■ Task material
####################

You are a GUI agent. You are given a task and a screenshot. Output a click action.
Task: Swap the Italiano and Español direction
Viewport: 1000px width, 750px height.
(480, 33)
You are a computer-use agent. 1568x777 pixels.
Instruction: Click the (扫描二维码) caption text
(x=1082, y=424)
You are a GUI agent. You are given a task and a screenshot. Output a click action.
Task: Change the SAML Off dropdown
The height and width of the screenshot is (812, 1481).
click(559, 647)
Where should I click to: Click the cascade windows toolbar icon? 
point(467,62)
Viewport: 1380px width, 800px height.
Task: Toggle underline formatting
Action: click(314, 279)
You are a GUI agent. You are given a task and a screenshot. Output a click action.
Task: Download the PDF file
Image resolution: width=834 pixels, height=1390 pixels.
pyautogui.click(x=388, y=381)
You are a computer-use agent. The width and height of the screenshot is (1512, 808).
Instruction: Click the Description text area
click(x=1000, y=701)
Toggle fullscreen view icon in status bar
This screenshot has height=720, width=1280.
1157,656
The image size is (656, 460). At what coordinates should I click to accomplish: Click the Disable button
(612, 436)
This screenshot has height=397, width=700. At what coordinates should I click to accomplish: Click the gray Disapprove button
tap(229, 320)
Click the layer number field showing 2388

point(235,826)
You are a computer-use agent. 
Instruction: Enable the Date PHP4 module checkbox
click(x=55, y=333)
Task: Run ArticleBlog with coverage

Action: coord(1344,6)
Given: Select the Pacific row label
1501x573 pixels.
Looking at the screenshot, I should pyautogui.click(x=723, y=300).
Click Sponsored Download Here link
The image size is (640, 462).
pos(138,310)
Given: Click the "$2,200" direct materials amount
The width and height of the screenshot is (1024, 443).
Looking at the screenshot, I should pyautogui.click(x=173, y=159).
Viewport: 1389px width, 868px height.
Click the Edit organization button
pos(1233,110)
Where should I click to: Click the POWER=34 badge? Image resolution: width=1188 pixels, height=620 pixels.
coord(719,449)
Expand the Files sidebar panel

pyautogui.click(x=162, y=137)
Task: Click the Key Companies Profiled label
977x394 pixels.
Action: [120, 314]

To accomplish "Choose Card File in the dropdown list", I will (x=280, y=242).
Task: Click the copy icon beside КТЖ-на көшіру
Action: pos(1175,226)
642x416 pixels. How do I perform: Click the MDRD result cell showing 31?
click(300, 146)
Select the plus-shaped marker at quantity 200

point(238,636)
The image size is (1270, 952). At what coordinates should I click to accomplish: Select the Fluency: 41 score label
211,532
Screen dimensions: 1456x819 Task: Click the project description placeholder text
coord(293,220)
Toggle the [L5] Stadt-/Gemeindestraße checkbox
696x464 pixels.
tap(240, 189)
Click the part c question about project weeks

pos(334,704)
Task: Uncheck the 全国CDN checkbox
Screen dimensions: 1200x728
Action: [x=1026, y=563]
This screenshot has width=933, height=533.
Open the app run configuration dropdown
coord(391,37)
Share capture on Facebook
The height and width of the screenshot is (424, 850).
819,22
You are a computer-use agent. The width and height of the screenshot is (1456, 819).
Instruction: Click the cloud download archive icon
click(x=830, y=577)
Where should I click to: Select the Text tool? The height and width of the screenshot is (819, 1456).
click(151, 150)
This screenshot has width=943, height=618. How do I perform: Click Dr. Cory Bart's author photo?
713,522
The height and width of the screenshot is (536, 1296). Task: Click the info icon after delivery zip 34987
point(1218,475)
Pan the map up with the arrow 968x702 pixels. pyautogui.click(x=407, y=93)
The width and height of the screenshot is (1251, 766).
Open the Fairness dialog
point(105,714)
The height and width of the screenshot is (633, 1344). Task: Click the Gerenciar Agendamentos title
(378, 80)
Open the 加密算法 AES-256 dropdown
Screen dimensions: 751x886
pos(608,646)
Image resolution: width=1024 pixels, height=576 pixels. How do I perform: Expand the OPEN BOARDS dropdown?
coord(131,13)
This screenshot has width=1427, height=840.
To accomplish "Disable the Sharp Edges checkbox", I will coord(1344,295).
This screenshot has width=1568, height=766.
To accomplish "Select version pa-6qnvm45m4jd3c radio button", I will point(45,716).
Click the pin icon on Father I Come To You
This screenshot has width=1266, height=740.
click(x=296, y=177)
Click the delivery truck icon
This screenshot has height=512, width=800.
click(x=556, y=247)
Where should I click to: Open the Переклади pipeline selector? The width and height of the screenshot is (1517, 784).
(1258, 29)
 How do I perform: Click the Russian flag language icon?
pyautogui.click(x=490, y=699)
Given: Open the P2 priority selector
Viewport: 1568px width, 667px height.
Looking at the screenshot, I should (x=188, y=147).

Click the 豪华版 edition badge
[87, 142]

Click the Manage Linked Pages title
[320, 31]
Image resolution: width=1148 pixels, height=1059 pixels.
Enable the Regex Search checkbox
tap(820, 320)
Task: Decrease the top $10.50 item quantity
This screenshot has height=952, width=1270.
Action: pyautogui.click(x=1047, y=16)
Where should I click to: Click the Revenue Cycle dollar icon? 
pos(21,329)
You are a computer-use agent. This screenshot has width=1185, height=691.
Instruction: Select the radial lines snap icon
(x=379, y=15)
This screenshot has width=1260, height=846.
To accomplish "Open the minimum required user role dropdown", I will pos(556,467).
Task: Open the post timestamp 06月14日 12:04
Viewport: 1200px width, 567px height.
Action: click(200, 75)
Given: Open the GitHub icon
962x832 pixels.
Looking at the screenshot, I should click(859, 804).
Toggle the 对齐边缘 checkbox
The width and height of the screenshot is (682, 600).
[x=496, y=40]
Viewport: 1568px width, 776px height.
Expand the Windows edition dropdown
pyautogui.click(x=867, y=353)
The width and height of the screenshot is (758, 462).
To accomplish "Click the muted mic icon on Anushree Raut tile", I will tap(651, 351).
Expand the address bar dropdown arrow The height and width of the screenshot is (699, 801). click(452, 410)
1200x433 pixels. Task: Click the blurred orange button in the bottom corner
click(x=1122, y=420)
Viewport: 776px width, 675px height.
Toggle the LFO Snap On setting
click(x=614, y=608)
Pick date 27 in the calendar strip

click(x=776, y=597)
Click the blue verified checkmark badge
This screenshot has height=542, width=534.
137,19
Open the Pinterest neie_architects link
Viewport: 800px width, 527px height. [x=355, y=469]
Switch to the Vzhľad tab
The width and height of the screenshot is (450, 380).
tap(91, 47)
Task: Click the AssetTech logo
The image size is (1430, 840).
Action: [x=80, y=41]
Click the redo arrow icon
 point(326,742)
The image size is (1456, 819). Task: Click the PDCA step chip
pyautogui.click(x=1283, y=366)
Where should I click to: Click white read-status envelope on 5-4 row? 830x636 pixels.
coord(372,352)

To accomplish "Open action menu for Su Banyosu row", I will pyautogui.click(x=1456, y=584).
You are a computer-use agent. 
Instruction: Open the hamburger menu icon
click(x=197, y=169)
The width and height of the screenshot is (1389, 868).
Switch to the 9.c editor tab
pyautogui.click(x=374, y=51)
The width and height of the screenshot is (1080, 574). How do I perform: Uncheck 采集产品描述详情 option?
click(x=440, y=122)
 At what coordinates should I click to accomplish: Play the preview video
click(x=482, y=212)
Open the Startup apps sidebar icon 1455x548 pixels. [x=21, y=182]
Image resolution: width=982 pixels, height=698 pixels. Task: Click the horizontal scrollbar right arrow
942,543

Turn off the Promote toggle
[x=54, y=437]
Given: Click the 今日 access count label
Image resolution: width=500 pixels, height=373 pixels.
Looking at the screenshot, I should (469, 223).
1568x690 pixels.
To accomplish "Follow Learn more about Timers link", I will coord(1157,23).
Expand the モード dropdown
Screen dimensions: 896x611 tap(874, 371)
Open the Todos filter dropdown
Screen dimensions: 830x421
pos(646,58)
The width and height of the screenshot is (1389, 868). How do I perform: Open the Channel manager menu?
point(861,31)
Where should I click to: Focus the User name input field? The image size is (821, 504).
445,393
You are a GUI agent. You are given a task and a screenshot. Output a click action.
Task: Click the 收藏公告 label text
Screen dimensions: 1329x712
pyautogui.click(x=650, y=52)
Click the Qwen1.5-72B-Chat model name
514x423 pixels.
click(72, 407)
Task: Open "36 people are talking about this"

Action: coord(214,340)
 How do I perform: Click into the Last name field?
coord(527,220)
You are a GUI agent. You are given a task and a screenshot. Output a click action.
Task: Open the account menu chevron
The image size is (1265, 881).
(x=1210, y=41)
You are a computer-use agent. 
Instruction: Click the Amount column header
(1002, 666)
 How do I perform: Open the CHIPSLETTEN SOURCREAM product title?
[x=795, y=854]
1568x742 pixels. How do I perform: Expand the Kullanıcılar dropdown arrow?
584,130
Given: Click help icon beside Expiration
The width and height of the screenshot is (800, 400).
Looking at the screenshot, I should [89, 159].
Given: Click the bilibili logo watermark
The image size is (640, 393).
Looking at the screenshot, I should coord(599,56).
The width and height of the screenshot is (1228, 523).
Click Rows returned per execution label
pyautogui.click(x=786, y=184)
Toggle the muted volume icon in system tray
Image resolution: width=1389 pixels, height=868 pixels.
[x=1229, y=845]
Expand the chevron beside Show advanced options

####################

■ Short task
Could you write out the listing word for word, starting at its very first line and ending at the line that contains "point(235,826)", with both of those lines included?

■ Written response
You are a GUI agent. You are given a task and a screenshot. Output a click action.
Task: Swap the Italiano and Español direction
Viewport: 1000px width, 750px height.
(480, 33)
You are a computer-use agent. 1568x777 pixels.
Instruction: Click the (扫描二维码) caption text
(x=1082, y=424)
You are a GUI agent. You are given a task and a screenshot. Output a click action.
Task: Change the SAML Off dropdown
The height and width of the screenshot is (812, 1481).
click(559, 647)
Where should I click to: Click the cascade windows toolbar icon? 
point(467,62)
Viewport: 1380px width, 800px height.
Task: Toggle underline formatting
Action: click(314, 279)
You are a GUI agent. You are given a task and a screenshot. Output a click action.
Task: Download the PDF file
Image resolution: width=834 pixels, height=1390 pixels.
pyautogui.click(x=388, y=381)
You are a computer-use agent. The width and height of the screenshot is (1512, 808).
Instruction: Click the Description text area
click(x=1000, y=701)
Toggle fullscreen view icon in status bar
This screenshot has height=720, width=1280.
1157,656
The image size is (656, 460). At what coordinates should I click to accomplish: Click the Disable button
(612, 436)
This screenshot has height=397, width=700. At what coordinates should I click to accomplish: Click the gray Disapprove button
tap(229, 320)
Click the layer number field showing 2388

point(235,826)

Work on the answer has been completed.